If the best a store can offer are clerks that don’t acknowledge customers while they are ringing them up — there’s an archaic term — and taking their payment and find it more important not to interrupt their conversation about a personal subject with a fellow employee and then top it off with a snarky remark you’d expect someone to post on a blog, I really have to start re-evaluating my decision to eschew shopping online.
I get it. I’ve done my share of waiting on people at a mom and pop fast food drive-in. Some people can be rude. Some can be demanding. And after eight hours your feet can kill you.
And if you really want to get a taste of how irked people can be I can share encounters I’ve had while officiating basketball games, serving on a school board, and listening to people who weren’t appreciative of the fact we ran a story of their 28-year-old son being arrested for violating conditions of his parole as a registered sex offender.
I’m not saying I’ve never lost my cool but I can safely say it is fairly rare. Most of the time I understand people are frustrated, letting off steam, or just want to vent their anger. The best you can do is listen and then address whatever concerns they have to the best of your ability. There is absolutely no percentage in upping the ante by matching them word for word or pouring jet fuel on the fire by being condescending.
What I found disheartening about my exchange with the store manager wasn’t her balanced effort to defend her employee and trying to appease me at the same time. It was the realization that condescending behavior when one’s world and views are challenged has been the new norm for years without my realizing it.
As transgressions go, telling a customer “I hope you have a better weekend” in a condescending manner doesn’t even register on today’s social engagement Richter scale where the out-of-control guests on a Jerry Springer show wouldn’t even move the needle.
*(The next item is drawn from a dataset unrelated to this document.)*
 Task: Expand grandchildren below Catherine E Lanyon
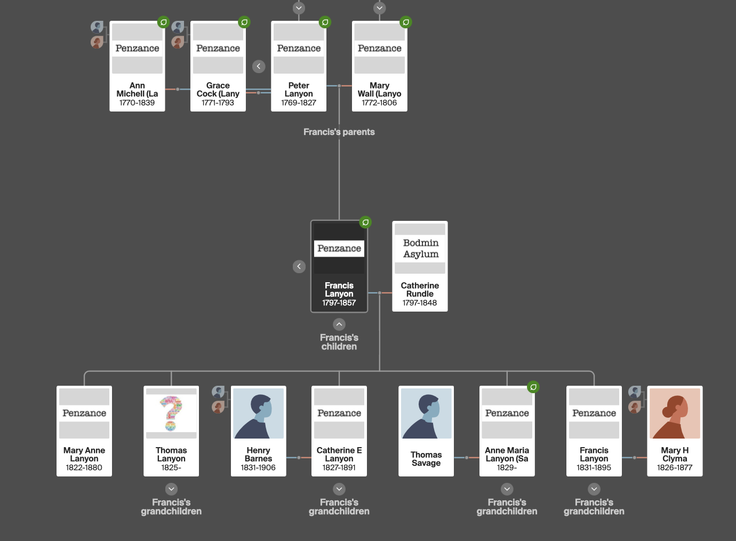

All you need to do is look at how people indiscriminately let loose with insults and condescending remarks while making points on social media platforms or — more precisely — tearing others down.
People get “likes” for coming up with zinging put downs.
What made me think that anyone in this age off rat-a-tat social media shots and dissecting people in 144 characters is immune from succumbing to the lowest common denominator in actual face-to-face encounters?
It is what you expect in a world of high profile people whether they are powerful politicians that refuse to shake an extended hand or resort to ripping things apart so they can get slams in or celebrities who believe they must comment on everything and do so in a manner that will get them large followers.
Exchanges based on words designed to engage people to see your point of view while at the same time you willingly explore there’s doesn’t get you a million followers. Snarky, crude, outrageous and vicious commentary are the rage.
Even though we may think otherwise most of us act these days as if we are channeling Don Rickles when we really should be trying to emulate people like Martin Luther King.
King was no saint. None of us are. We are humans and as such we have failings. But King worked at putting his best foot forward and encouraging others to do likewise.
We no longer as a society seem to want to listen to carefully chosen words, let alone utter them.
I really don’t believe the clerk intended malice. That’s why I regret talking to the manager. Taking the manager at her word I realized civilized behavior today is subservient to getting that Tweet out there post haste that’s more knee jerk than thoughtful just so we can get score points by racking up “likes”, “views”, or to reaffirm a self-centered sense of superiority.
How could I be so naive to believe that the same interactions with strangers done in person would be different now that Mark Zuckerberg et al have made instantaneous interactions the bitcoin standard.